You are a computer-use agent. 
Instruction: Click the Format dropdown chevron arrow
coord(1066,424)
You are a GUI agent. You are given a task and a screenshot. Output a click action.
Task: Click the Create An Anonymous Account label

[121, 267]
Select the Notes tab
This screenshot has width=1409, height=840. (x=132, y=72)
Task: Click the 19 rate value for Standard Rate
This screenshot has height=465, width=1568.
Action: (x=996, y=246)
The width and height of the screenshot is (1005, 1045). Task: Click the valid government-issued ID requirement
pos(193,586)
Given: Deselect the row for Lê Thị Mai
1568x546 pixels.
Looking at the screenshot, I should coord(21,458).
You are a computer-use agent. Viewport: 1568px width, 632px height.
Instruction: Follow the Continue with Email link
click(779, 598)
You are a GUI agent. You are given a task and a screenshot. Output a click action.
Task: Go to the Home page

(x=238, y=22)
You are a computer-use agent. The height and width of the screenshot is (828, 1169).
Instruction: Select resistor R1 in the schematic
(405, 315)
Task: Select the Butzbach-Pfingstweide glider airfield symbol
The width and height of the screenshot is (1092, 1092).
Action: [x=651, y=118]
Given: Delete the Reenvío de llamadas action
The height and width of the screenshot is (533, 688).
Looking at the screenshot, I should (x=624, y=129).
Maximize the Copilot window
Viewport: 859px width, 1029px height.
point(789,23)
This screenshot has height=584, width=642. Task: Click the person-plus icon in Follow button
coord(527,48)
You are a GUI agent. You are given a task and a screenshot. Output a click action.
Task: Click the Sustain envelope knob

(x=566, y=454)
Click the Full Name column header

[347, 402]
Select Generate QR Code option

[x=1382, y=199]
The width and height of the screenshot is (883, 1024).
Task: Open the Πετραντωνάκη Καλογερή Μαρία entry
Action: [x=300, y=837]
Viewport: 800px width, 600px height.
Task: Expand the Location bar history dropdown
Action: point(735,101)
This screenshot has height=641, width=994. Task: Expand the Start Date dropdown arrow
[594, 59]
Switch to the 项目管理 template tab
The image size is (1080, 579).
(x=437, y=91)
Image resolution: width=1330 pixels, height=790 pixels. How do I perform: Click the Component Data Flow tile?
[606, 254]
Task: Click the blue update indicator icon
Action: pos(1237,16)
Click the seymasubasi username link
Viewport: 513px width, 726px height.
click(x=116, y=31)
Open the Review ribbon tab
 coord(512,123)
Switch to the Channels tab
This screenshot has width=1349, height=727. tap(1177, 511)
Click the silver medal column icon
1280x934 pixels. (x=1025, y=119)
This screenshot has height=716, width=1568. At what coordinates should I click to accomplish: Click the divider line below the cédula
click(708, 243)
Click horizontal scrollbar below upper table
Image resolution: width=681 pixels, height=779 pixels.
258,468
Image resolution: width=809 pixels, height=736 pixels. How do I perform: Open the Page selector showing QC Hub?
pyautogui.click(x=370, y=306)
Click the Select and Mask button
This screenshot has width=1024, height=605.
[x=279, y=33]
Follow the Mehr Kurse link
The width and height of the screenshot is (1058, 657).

# [TASK OBJECTIVE]
A faithful copy is required of the lines from the one with "Click the silver medal column icon" through the last line of the data; please add nothing.

# [OUTPUT]
Click the silver medal column icon
1280x934 pixels. (x=1025, y=119)
This screenshot has height=716, width=1568. At what coordinates should I click to accomplish: Click the divider line below the cédula
click(708, 243)
Click horizontal scrollbar below upper table
Image resolution: width=681 pixels, height=779 pixels.
258,468
Image resolution: width=809 pixels, height=736 pixels. How do I perform: Open the Page selector showing QC Hub?
pyautogui.click(x=370, y=306)
Click the Select and Mask button
This screenshot has width=1024, height=605.
[x=279, y=33]
Follow the Mehr Kurse link
The width and height of the screenshot is (1058, 657).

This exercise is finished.